Personal information
- Born: June 6, 1891 Westfield, New York
- Died: October 19, 1966 (aged 75) New York City, New York
- Occupation: Jockey / Trainer

Horse racing career
- Sport: Horse racing

Major racing wins
- Double Event Stakes (part 1) (1909) Fleetwing Handicap (1909) Foam Stakes (1909) Great Trial Stakes (1909) Surf Stakes (1909) Fashion Stakes (1910) Saratoga Cup (1910)American Classics wins: Kentucky Derby (1909)

Racing awards
- U.S. Champion flat racing Jockey by wins (1908, 1909) U.S. Champion Steeplechase Jockey by wins (1917)

Honors
- Chautauqua Sports Hall of Fame (2015) U.S. Racing Hall of Fame (2015)

Significant horses
- Wintergreen, Cherry Malotte, Countless, Donau, Fitz Herbert, Jolly Roger, Maskette, Short Grass

= Vincent Powers =

American jockey and trainer

Vincent Minford Powers (June 6, 1891 – October 19, 1966) was an American Champion jockey and trainer who competed in both flat racing and steeplechase racing. He rode the winning horse Wintergreen in the 1909 Kentucky Derby and in 1927 and 1928 rode Jolly Roger to back-to-back wins in the most important steeplechase race in the United States, the American Grand National. He was inducted into the National Museum of Racing and Hall of Fame in 2015 as well as the Chautauqua County, New York Sports Hall of Fame in formal ceremonies held on February 16, 2015.
★ ★ ★ ★ ★
> **What this exercise asks**
a – Reproduce the Vincent Powers excerpt word for word, everything from "Major racing wins" down to "Racing Hall of Fame (2015)".
b – Resume the Vincent Powers excerpt from its final sentence and carry it forward.
The listing that follows the Vincent Powers excerpt plays no part in this work.

> **Supplied information**
★ ★ ★ ★ ★
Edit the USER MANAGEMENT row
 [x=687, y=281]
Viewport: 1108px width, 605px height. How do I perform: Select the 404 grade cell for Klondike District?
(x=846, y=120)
★ ★ ★ ★ ★
> **Answers provided**
a –
Major racing wins
- Double Event Stakes (part 1) (1909) Fleetwing Handicap (1909) Foam Stakes (1909) Great Trial Stakes (1909) Surf Stakes (1909) Fashion Stakes (1910) Saratoga Cup (1910)American Classics wins: Kentucky Derby (1909)

Racing awards
- U.S. Champion flat racing Jockey by wins (1908, 1909) U.S. Champion Steeplechase Jockey by wins (1917)

Honors
- Chautauqua Sports Hall of Fame (2015) U.S. Racing Hall of Fame (2015)

b –
In his early teens, Vincent Powers went to Canada where he worked at the Fort Erie Race Track as an exercise rider. That job led to his career as a jockey, the training for which came when he was managed by future Canadian Horse Racing Hall of Fame trainer John Nixon.

In 1908 and 1909, Vincent Powers earned national riding championships when he won more races than any other jockey in United States flat racing. In 1917 he became the first jockey in American racing to win a National Championship in both steeplechase and flat racing.